WHAT YOU ARE ASKED TO DO
Using only the records, tally the lines with "agent" in them and state that total by itself.

[THE RECORDS Boundary: Start]

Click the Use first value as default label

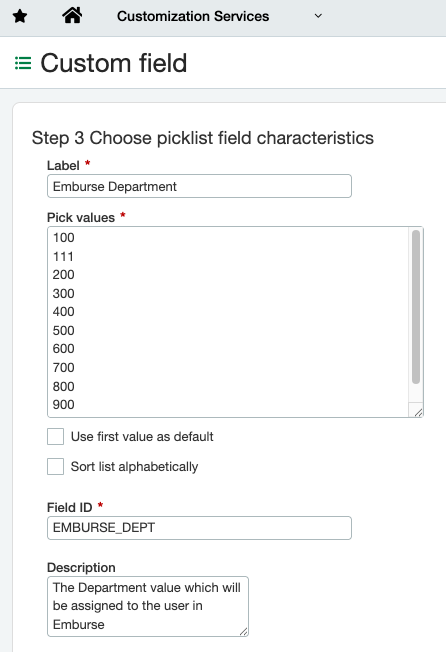[142, 437]
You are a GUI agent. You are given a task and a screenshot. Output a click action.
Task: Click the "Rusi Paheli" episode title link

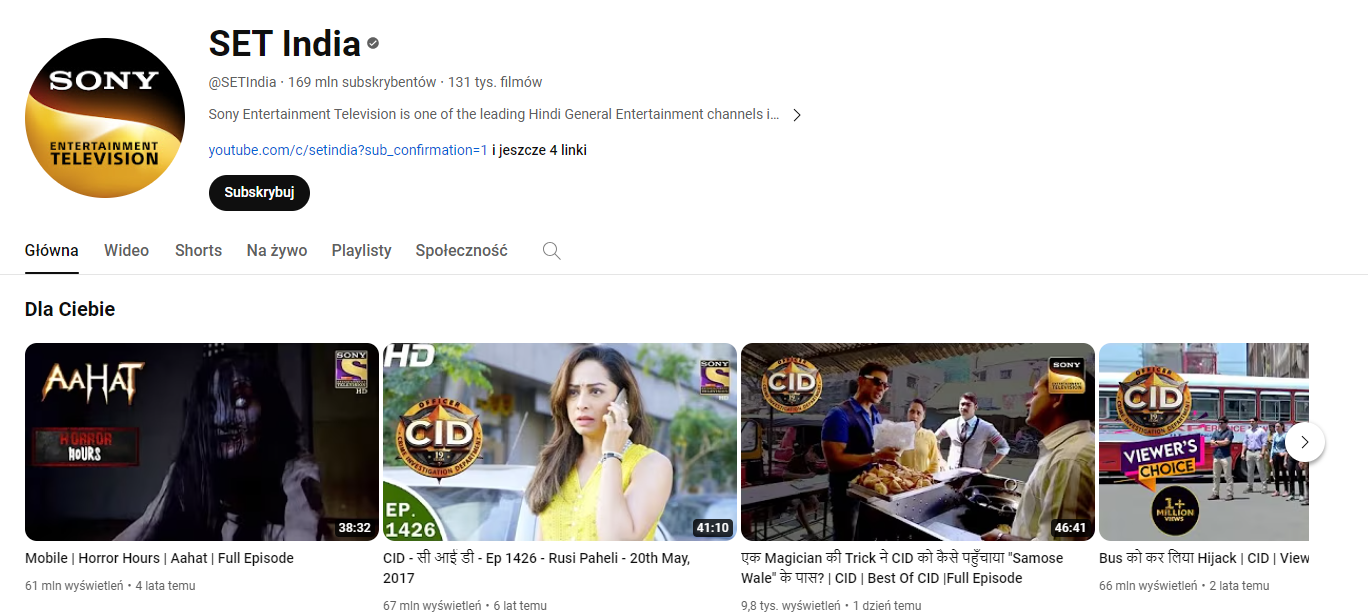[536, 568]
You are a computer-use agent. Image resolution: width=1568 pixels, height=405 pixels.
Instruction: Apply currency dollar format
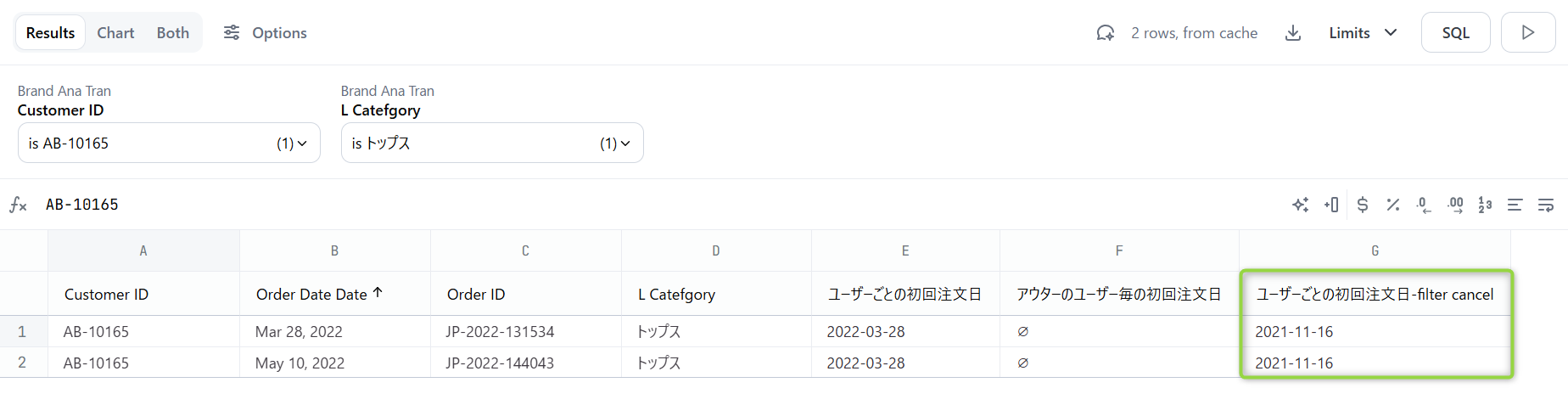1363,205
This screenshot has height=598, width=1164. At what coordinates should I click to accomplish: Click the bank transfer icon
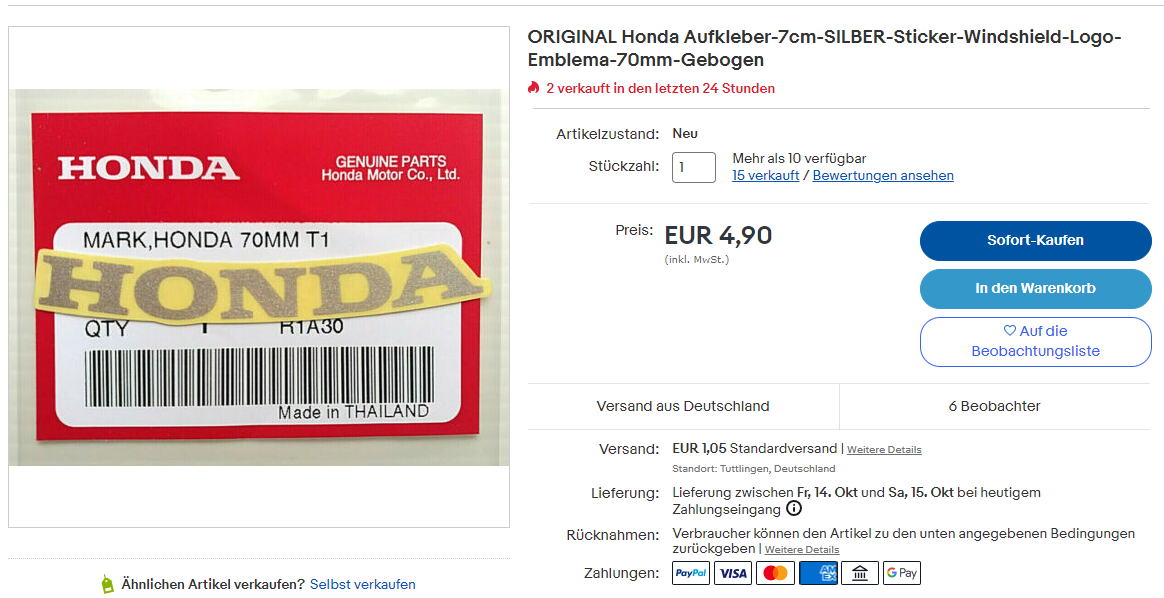(860, 573)
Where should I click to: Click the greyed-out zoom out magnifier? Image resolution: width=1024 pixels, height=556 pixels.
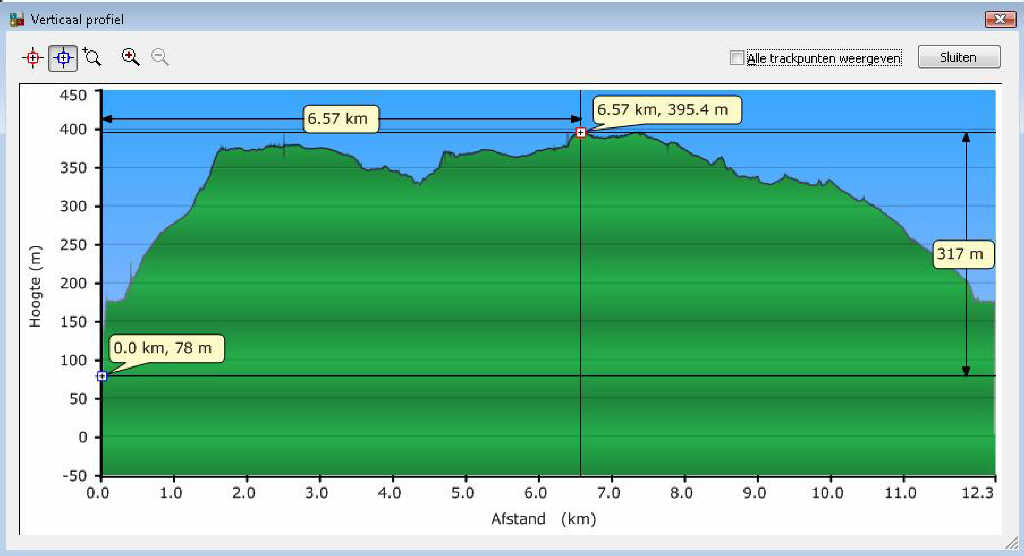(159, 57)
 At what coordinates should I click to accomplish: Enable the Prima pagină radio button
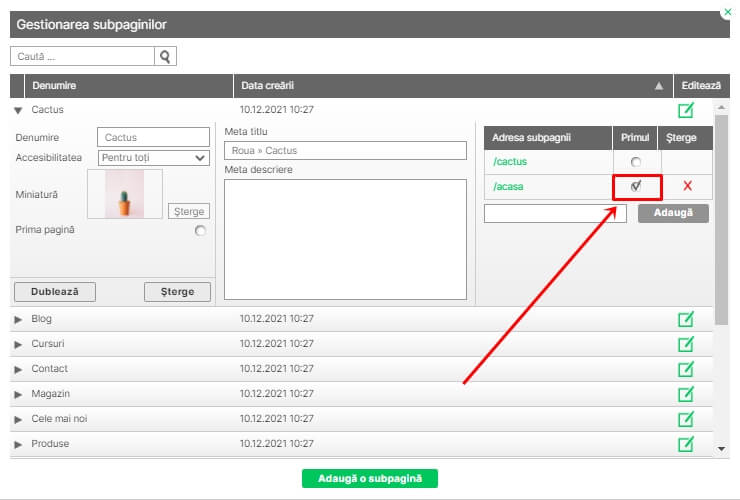(x=201, y=231)
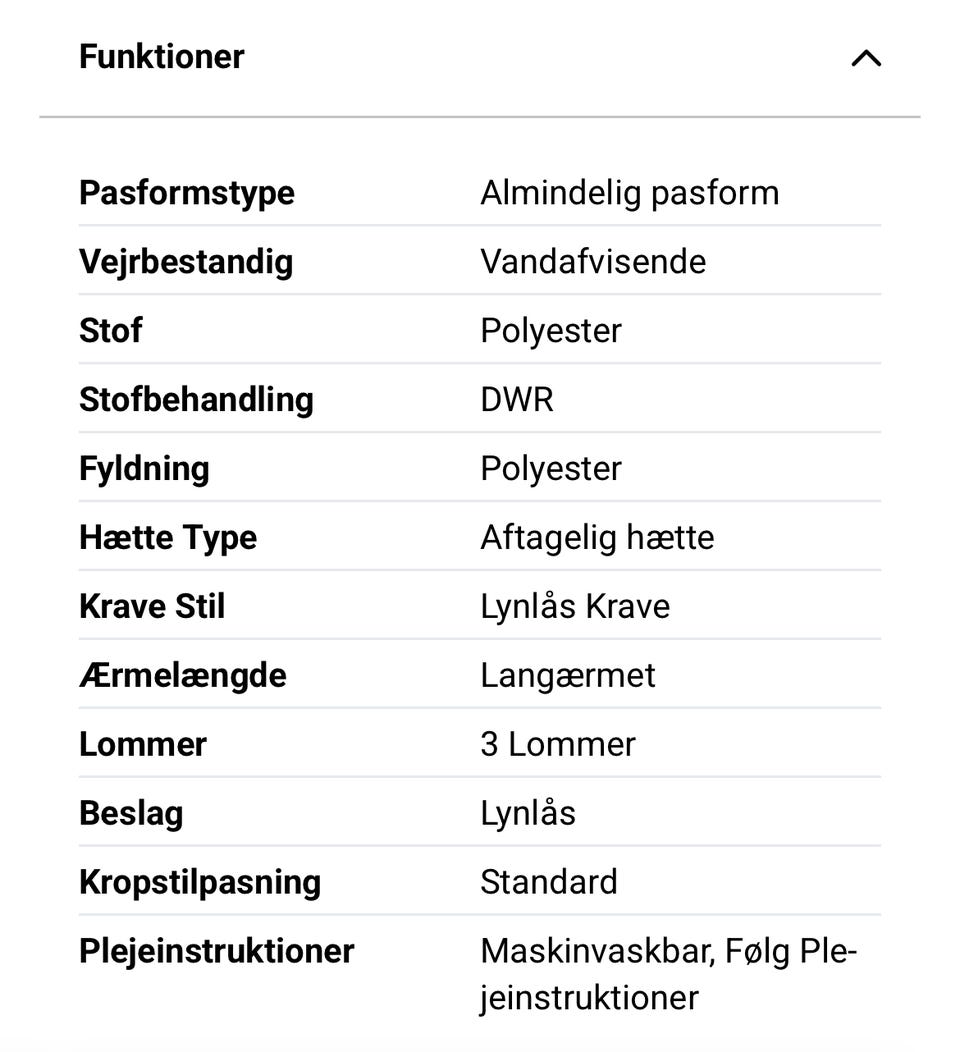
Task: Select the Pasformstype row label
Action: [187, 192]
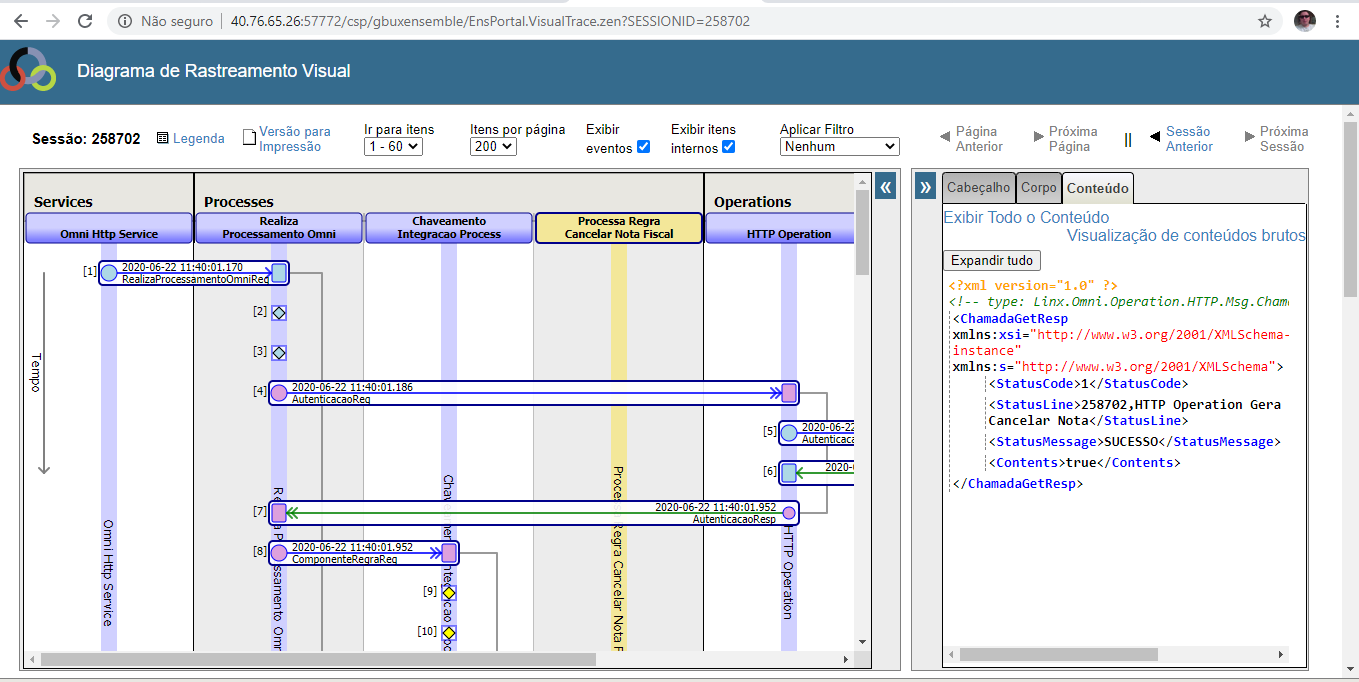
Task: Toggle the Versão para Impressão checkbox
Action: 250,138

[THE RECORDS Boundary: End]

RESPONSE AREA
2